If even a tiny piece of tissue remains in the uterus, severe infection can develop. This infection can lead to bleeding, cramping, fever, and even sterility. It may result in pelvic inflammatory disease (PID), an inflammation of the reproductive organs that can recur for years and cause scarring that makes it difficult to conceive a child. Infection may also be a sign that the uterus was injured. Surgery, and occasionally a hysterectomy, may have to be performed if prompt medical attention is not given to the problem.
Excessive, uncontrolled bleeding (hemorrhaging) can also occur during or after a suction abortion. The larger the fetus, the more of a chance there is of excessive bleeding, but any woman can suddenly start hemorrhaging during an abortion. Blood transfusions, which increase the risk of exposure to the HIV virus and hepatitis, may be needed.
There is also a risk that scar tissue will form in the uterus. During the pregnancy, the placenta roots itself into the wall of the uterus, and often after suctioning, the abortionist must scrape the wall of the uterus to remove all remnants of the placenta. This can leave areas where the normal uterine lining cannot grow again, making it difficult to conceive because the embryo cannot implant on the scar tissue.

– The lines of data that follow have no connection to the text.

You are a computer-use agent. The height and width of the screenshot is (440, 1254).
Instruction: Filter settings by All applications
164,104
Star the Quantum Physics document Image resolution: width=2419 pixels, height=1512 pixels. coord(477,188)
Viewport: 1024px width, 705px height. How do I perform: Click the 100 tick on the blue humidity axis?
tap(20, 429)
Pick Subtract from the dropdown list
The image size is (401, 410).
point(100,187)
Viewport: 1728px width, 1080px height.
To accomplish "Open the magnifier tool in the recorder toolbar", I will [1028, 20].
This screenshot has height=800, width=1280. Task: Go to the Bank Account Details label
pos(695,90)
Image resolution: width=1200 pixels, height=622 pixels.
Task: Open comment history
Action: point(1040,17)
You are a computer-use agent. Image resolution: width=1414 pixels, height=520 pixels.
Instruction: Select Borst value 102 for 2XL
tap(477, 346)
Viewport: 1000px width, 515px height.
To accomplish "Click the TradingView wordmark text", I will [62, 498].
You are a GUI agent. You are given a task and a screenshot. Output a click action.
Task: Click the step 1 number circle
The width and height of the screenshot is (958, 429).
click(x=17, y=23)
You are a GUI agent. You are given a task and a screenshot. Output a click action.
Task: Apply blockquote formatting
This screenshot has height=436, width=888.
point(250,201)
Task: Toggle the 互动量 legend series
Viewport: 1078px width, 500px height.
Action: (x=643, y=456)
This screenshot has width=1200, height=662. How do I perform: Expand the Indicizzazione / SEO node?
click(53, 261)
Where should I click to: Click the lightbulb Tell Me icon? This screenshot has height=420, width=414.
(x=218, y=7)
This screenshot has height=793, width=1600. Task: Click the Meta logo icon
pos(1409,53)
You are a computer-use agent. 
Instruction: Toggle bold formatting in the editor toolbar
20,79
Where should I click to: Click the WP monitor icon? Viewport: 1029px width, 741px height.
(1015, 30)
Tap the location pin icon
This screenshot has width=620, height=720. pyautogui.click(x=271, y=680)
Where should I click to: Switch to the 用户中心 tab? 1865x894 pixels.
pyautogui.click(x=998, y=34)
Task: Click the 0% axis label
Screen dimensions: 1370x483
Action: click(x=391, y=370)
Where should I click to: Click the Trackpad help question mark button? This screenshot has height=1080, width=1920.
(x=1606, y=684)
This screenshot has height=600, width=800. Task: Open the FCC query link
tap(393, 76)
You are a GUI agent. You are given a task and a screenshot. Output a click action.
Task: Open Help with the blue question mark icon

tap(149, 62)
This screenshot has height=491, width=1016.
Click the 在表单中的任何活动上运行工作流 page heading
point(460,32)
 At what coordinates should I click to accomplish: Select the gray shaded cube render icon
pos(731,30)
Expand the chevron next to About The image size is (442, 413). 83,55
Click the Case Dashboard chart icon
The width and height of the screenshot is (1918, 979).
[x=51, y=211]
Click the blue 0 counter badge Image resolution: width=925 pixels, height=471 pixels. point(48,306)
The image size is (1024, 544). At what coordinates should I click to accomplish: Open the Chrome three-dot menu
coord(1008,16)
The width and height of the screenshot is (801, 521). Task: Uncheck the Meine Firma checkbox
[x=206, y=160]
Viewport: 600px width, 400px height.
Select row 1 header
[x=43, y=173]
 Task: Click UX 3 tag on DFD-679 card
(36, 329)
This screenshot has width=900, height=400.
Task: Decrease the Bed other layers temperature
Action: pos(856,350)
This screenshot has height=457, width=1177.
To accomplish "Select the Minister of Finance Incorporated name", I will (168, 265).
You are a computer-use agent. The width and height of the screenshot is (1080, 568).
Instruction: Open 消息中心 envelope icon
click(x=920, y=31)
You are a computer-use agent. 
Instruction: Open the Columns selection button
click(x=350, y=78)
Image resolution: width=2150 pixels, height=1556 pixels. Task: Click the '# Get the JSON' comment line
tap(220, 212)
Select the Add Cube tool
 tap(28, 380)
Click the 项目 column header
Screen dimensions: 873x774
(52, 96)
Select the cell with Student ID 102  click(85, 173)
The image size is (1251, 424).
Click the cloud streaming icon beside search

Scar tissue may block the Fallopian tubes, either partially or completely. If the tubes are completely blocked, conception is impossible. If they are partially blocked, sperm may pass through the Fallopian tubes and fertilize an egg, but the zygote is then unable to leave the tube and move into the uterus. As the embryo starts to grow in the Fallopian tube, the woman may experience a great deal of pain. This condition is called an "ectopic" or "tubal" pregnancy. If the tube is not removed surgically, it will burst, resulting in internal hemorrhaging and possible death.
During the pregnancy, the uterus becomes softer, and easier to perforate. Perforations may be "mild to severe," and may also cause scarring and hemorrhaging. Remember which organs are nearby. If the abortionist is not careful, he can pull part of the intestine through the uterine wall. In the event of a perforation, it is sometimes necessary to remove the uterus to control bleeding.